Wir haben die Platte zusammen mit Lukas Wiesemüller, dem Gitarristen von ASHES OF POMPEII, aufgenommen und deren Sänger Tobi hat ein paar cleane Parts eingesungen. Als es darum ging, zu überlegen, wo wir „Die Stille schreit nicht mehr“ veröffentlichen könnten, brachten die beiden sofort Tim und Midsummer Records ins Spiel.
Stand es für euch je zur Diskussion, die Platte ausschließlich digital zu veröffentlichen?
Da wir alle passionierte Vinyl-Liebhaber sind, und dazu noch gefühlt aus einer Zeit kommen, als es ohne physische Tonträger gar nicht ging, stand die Überlegung, die Platte nur digital zu veröffentlichen, ganze fünf Minuten im Raum. Wir haben auch über den Umfang der Veröffentlichung gesprochen und es standen eine 7“, 10“oder sonstige kleinere Formate zu Debatte. Schlussendlich haben wir uns dann aber die Zeit genommen und ein ganzes Album produziert.
Welche der beiden Äußerungen gefällt dir besser: „Die Stille schreit nicht mehr“ ist eine „Platte, in die man sich reinarbeiten muss“. Oder dass es sich um eine „Aneinanderreihung von Hits“ handelt?

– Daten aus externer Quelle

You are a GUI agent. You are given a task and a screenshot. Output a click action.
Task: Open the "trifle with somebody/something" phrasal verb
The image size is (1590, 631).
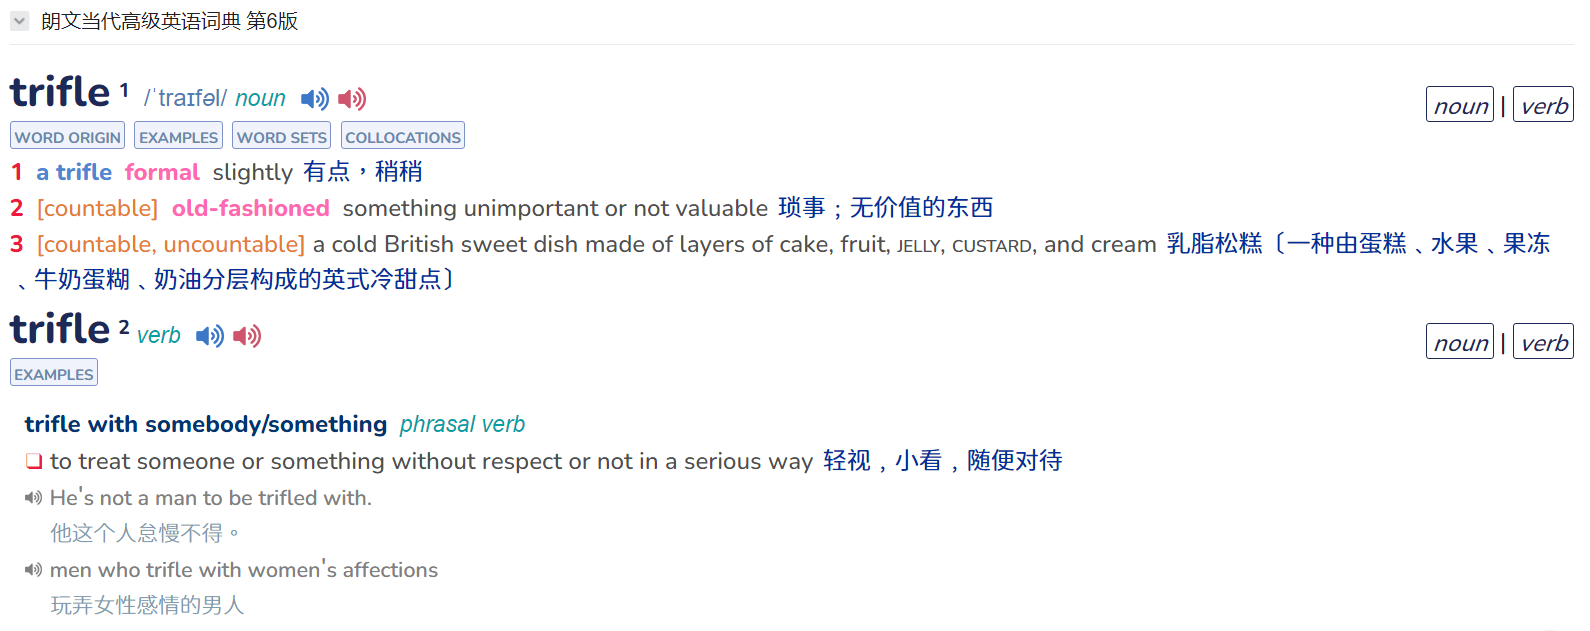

Das ist eine schwere Frage. Selbst ich – der die Platte wohl am meisten gehört hat – entdecke jetzt noch Kleinigkeiten, die mir vorher nicht aufgefallen sind. Wir machen auf „Die Stille schreit nicht mehr“ genau das, was wir an Musik lieben. Durch das Wechselspiel von brachialen Stellen und dem hauptsächlich geschrienen Gesang, glaube ich schon, dass wir es dem Hörer gar nicht so leichtmachen. Unser Ziel war es, eine spannende Platte zu machen, die von Herzen kommt. Vielleicht sollte man sich ein wenig Zeit lassen, um in die Songs einzutauchen und die Atmosphäre zu spüren.